We agree with the reviewer on this comment. As discussed in the response to the first comment from the reviewer, we have not been able to assess the physiological relevance of LRRK2 binding to microtubules in either active or inactive state, but continue to pursue this line of research. We are aware and regret that this lessens the impact of this work.

(8) For the more general reader the authors could potentially better highlight why the key finding in this paper is important.

We thank the reviewer for the suggestion. To further address the significance of the key findings, especially how it can open up more possibilities for inhibitor-based drug development, we expand our discussion section to include the following:

“Understanding how Type I and Type II inhibitors’ binding to LRRK2 affects its mechanism is vital to the design of inhibitor-based PD drug development strategies. Our findings revealed that different LRRK2 kinase inhibitors bind to autoinhibited LRRK2 similarly either in solution or on microtubules. Furthermore, the observation of autoinhibited LRRK2 forming short, less stable oligomers on microtubules opens new possibilities to inhibit LRRK2 activity in PD patients. A Type I inhibitor specifically targeting autoinhibited LRRK2 may alleviate the effect of LRRK2 roadblocks on microtubules. Alternatively, a promising strategy of LRRK2 inhibitor design can focus on the stabilization of allosteric N-terminus blocking on the kinase domain, which favors the formation of autoinhibited LRRK2 oligomers on microtubules and causes fewer side effects.”
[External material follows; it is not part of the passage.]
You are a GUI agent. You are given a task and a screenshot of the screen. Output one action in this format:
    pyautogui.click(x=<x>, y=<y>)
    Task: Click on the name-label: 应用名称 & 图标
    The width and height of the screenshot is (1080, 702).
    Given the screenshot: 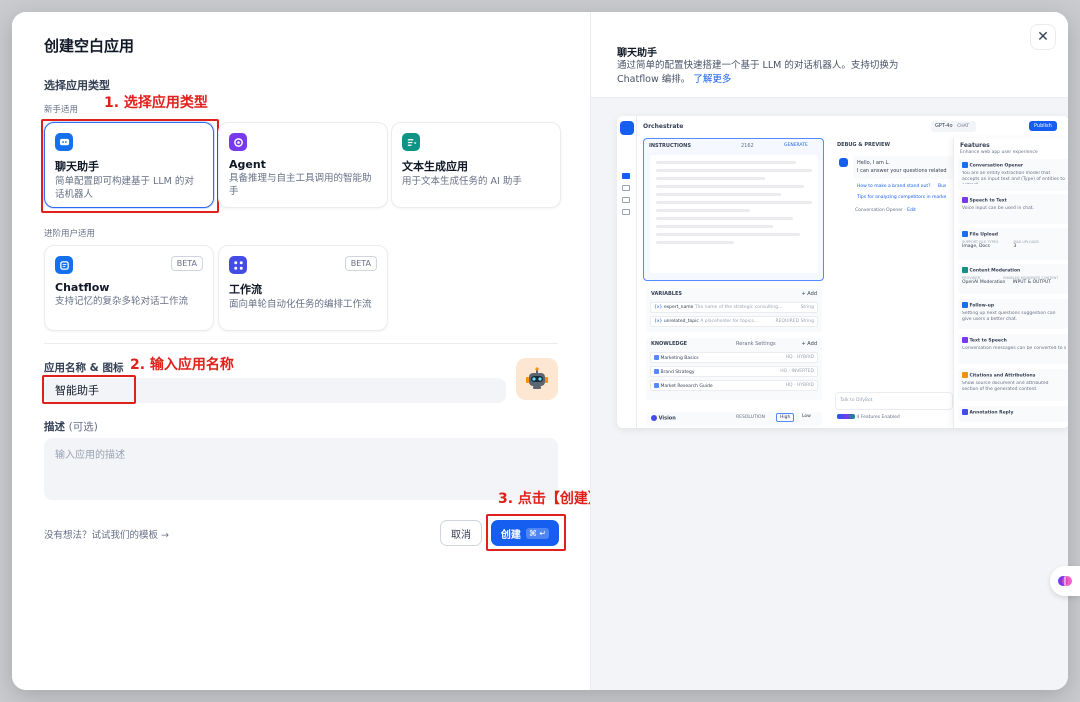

Reviewer #3 (Recommendations for the authors):

In the third paragraph of the introduction, expand on whether type-1 inhibitors which "capture kinases in a closed, "active-like" conformation still inhibit the kinase activity.

We thank the reviewer for the request to expand this paragraph. We added the following explanation for better understanding in the third paragraph:

“Type-I inhibitors bind to the ATP binding site and target the kinase in its ‘active-like' conformation, inhibiting its kinase activity.”